I hate milestones.
There are very few things that I can state with certainty about my person, but the one thing I know without a doubt is that I like to rage against the machine. I don’t like the man, I don’t like the man’s rules, and when given the opportunity, I will most certainly try to overturn the man’s authority.
I often get the sense that everything and everyone around me is trying to box me in—you are this person, they declare, pointing a dictatorial finger at me—and in response, I really just want to flip them off and do the exact opposite of what they’re telling me to do.
It’s a complex, I know…
As part of my “rule-naysaying,” I also like to naysay milestones.
You know the ones that are established for us in advance, like some sort of bland television dinner, or a one-size-fits-all life. We’re told we should finish school, go to university or do a trade, find a job, work (hard), meet a partner, get married, buy a house, have a child, have two children, make those children conform to the milestones, retire, have grandchildren and die.
The pressure to meet the milestones gets served up to you, time and time again, a broken record, rehashing the same idea, until we’re all indoctrinated by it. Until we’re part of the milestone zombie nation. What happened to living a life less ordinary people? Some of us just want to wear the vampire costume for Halloween, not the zombie one!
Besides my own contrarianism, I also think, we’re not all happy in that one-size-fits-all life.
We’re sold the dream of the white picket fence and family, but that doesn’t mean the dream suits everyone, and the inevitable outcome of living a life that’s not really your own is unhappiness.
I distinctly remember telling my mother as she walked me to school one morning, at the ripe old age of six, that I would not be getting married, nor would I be having any children—so she could wipe those expectations from her mind pronto! (You can imagine how thrilled my parents were at dealing with their Che Guevara infant…)
I then spent the rest of my teen years and subsequent adult years raging. But, the infinite irony is, the milestone-naysayer, hit every milestone.
Yes, let it be known. The milestone naysayer, has completed every milestone.
It was almost like the milestones followed me. They vehemently jettisoned themselves into my path, and then they were so insistent, they never let up! Epic juggernauts these milestones were, they wouldn’t taken no for an answer!
So here I find myself, in my early thirties, having finished school, gone to university, found a job, mastered that job, married a husband, bought a home, and had a baby (in that exact order)! Sometimes, I am staggered by the ordinariness of my decisions. But I would be lying if I said that I didn’t actively participate in all those milestone decisions, they may have fallen across my path, but I chose to collect them along the way.

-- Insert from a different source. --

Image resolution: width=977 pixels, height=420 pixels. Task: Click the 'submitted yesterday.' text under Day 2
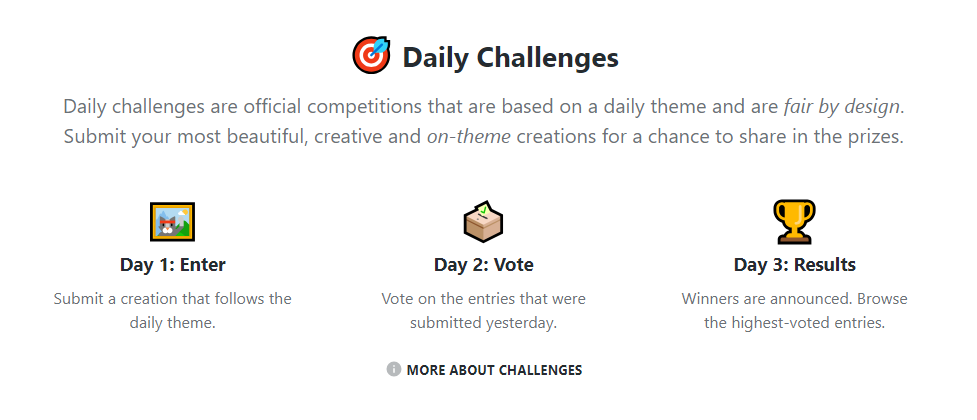tap(484, 323)
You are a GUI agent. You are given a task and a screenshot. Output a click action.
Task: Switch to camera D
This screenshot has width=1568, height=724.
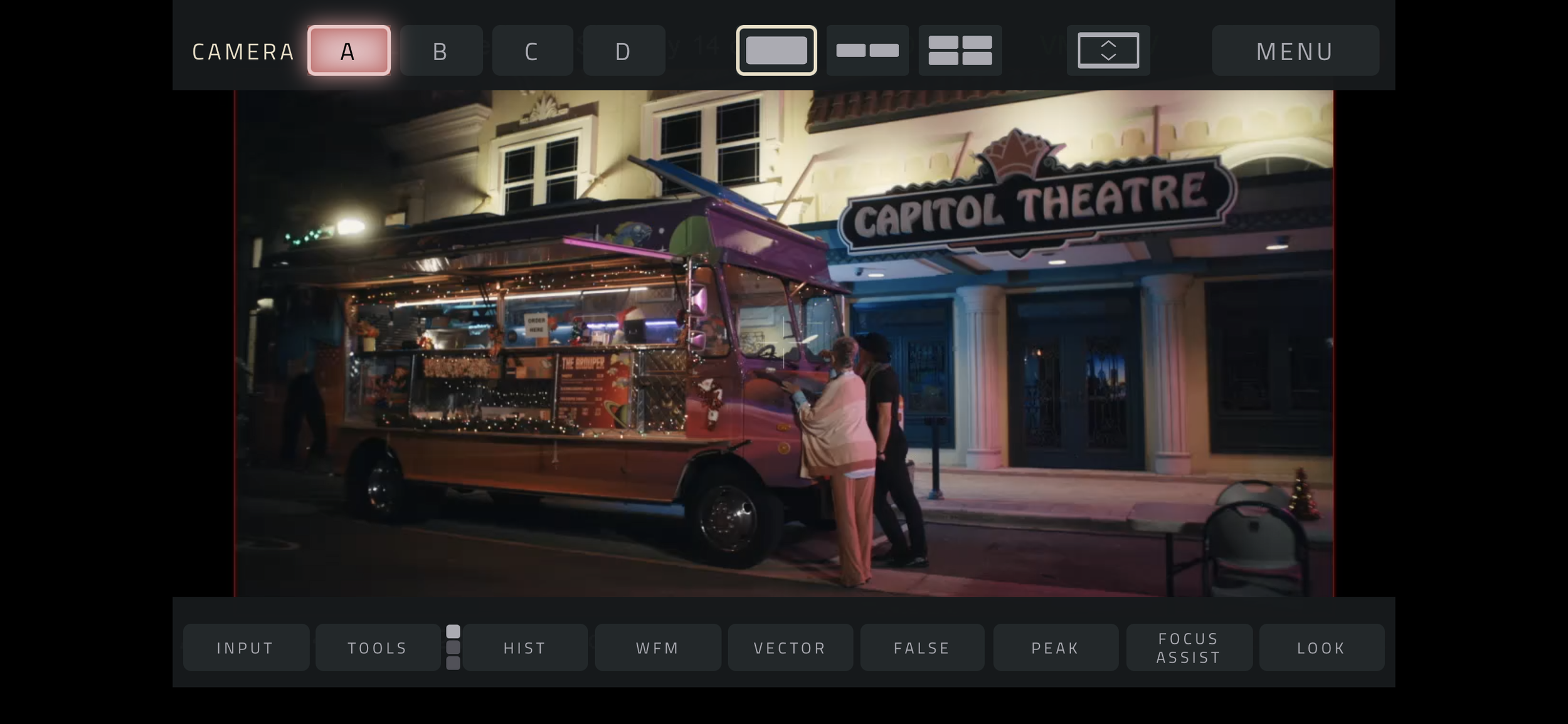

This past weekend, over a cider, I was discussing the concept of milestones with two friends of mine. We’ve been friends for over ten years, and we met at a time in our lives when we had only completed some of the low-level-commitment-required milestones, like going to university and getting a job. Somehow our milestone path had diverged so greatly since then. One of my friends had been in a relationship for over eight years and was living de facto, the other was still single. Both had no children. We started talking about whether or not ten years ago we would have wanted to be in this very place at this very time.
Had we achieved the right milestones, or had the milestones left us behind?
Again, I was the one who had not wanted the typical milestone-rich diet, and yet I was the only one who was milestone-fat.
Were we all in some way disappointed about the decisions that we had made, the paths we had taken, the places we had ended up? Did I not want to be footloose and fancy-free, scouring the world one country at a time, sans commitments? Did they not want to be sending out invites to their upcoming baby shower?
The conclusions we drew were that sometimes we find ourselves happy in the lives we hadn’t intended on living. While I had accrued enough commitments to sink the Titanic (no iceberg required), I still found myself in an authentic space. My friend in the defacto relationship was perfectly happy with her partner, and my single pal, equally perfectly content with her continued quest.
Authenticity can be found in any space and so can happiness.
We might miss the milestones or we might hit the milestones, like hurdlers on the 800-meter milestone run, the only thing we shouldn’t do is, let the milestones take us down.